Lessons from underground nuclear tests and explosive volcanoes may hold the answer to how a category of unusual impact craters formed on Mars.

The craters feature a thin-layered outer deposit that extends well beyond the typical range of ejecta, said Nadine Barlow, professor of physics and astronomy at Northern Arizona University.

A low-aspect-ratio layered ejecta crater on Mars.

She has given them a name—Low-Aspect-Ratio Layered Ejecta Craters—and presented the findings this week at the American Astronomical Society Division for Planetary Sciences in Denver.
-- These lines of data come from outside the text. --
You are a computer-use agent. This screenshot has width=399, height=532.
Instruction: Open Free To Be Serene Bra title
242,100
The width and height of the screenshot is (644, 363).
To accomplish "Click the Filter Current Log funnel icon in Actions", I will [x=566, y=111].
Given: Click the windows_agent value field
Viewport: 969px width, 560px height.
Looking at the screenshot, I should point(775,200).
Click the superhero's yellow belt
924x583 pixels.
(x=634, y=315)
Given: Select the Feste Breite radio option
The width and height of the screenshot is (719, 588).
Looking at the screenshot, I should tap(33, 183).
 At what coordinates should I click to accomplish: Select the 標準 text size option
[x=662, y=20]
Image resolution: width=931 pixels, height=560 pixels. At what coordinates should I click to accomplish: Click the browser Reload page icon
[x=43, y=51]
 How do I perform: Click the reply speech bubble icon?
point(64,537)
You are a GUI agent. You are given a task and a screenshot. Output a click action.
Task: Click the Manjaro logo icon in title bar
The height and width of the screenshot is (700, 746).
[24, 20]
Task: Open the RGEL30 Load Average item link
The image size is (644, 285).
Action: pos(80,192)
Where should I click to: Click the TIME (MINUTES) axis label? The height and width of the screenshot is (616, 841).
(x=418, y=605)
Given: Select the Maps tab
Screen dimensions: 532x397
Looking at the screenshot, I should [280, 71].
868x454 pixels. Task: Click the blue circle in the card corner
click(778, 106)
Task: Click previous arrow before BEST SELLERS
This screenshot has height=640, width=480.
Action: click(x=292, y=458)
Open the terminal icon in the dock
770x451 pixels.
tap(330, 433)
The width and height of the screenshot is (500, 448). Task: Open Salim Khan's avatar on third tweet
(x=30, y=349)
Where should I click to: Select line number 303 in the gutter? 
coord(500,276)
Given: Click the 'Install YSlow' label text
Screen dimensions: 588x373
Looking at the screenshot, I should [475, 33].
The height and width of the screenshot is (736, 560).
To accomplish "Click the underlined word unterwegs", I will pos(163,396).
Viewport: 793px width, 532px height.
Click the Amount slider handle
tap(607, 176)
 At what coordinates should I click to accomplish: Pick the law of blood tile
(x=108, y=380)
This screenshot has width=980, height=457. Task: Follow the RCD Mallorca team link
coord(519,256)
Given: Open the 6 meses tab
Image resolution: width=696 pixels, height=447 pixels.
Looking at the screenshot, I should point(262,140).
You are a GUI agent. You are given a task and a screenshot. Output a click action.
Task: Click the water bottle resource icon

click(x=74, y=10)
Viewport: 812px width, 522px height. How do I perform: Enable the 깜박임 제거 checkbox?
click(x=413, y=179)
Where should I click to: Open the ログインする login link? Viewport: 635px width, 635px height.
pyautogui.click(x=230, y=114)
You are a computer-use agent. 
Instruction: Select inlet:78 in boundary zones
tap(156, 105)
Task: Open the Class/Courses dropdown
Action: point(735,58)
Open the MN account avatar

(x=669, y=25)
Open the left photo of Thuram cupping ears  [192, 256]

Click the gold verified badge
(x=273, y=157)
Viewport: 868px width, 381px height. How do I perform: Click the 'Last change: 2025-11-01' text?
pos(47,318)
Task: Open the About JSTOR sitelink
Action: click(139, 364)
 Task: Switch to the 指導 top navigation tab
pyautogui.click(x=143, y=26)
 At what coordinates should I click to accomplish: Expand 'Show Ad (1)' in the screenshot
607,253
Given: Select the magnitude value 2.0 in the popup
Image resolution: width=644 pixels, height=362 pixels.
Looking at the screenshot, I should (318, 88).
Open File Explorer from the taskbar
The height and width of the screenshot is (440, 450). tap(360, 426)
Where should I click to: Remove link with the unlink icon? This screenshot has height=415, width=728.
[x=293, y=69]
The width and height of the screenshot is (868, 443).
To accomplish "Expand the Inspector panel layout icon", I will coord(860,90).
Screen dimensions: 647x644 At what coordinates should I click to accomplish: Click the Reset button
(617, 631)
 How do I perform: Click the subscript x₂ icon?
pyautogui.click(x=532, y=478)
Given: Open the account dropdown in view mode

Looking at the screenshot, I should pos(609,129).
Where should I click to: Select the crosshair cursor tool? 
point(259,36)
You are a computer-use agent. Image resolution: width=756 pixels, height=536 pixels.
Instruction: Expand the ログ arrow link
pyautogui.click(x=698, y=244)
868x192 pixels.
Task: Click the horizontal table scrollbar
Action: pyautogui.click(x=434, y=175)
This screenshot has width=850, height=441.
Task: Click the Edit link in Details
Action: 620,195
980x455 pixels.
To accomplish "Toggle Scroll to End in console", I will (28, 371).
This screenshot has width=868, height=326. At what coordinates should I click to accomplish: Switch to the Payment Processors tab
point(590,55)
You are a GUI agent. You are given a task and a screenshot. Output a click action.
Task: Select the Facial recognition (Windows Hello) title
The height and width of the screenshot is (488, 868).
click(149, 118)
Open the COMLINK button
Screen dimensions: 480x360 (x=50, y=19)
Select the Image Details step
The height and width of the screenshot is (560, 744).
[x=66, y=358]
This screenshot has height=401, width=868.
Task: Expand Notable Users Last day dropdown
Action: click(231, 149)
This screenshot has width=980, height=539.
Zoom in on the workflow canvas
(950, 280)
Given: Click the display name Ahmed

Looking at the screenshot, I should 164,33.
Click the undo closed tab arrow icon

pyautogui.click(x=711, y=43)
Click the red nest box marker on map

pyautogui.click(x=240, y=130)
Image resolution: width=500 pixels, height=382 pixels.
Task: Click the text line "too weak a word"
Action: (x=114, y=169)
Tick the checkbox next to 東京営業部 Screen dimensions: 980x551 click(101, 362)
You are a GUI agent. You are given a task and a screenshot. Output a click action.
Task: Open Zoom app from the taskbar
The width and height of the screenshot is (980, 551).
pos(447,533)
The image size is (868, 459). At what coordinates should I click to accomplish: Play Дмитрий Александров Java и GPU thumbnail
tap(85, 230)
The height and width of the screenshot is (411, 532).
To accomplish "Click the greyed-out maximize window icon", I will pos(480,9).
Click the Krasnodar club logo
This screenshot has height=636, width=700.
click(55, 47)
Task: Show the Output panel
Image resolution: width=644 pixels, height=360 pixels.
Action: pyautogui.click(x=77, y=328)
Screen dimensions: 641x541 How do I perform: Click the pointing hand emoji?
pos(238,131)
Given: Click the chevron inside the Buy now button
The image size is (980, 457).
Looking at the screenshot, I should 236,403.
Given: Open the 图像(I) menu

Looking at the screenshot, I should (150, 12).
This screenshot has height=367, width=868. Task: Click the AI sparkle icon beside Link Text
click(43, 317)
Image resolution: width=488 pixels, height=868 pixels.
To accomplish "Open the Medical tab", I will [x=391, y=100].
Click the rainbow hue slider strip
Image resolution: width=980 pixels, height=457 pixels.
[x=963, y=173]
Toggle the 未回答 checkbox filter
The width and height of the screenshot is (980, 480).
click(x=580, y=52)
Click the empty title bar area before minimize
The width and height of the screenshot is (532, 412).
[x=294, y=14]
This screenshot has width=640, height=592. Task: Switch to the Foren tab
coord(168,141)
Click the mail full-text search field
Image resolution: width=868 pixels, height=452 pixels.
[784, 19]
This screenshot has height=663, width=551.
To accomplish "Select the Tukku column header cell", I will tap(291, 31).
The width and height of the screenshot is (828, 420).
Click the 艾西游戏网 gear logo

Barlow found the LARLE craters while poring over high-resolution images to update her highly popular catalog of Martian craters.

“I had to ask, ‘What is going on here?’ “ Barlow said.

Delving into “explosion literature,” Barlow said she and her collaborators learned more about a phenomenon known as base surge. After a large explosion, fine-grain material forms a cloud and moves out along the surface. The cloud erodes the surface and picks up more material, creating an extensive outer deposit.

By adjusting equations from volcano research for Martian conditions, Barlow said, the researchers, including Joe Boyce, an NAU alum from the University of Hawaii, could accurately explain the “thin, sinuous, almost flame-like deposits.”

“So we think we’re on to something,” Barlow said.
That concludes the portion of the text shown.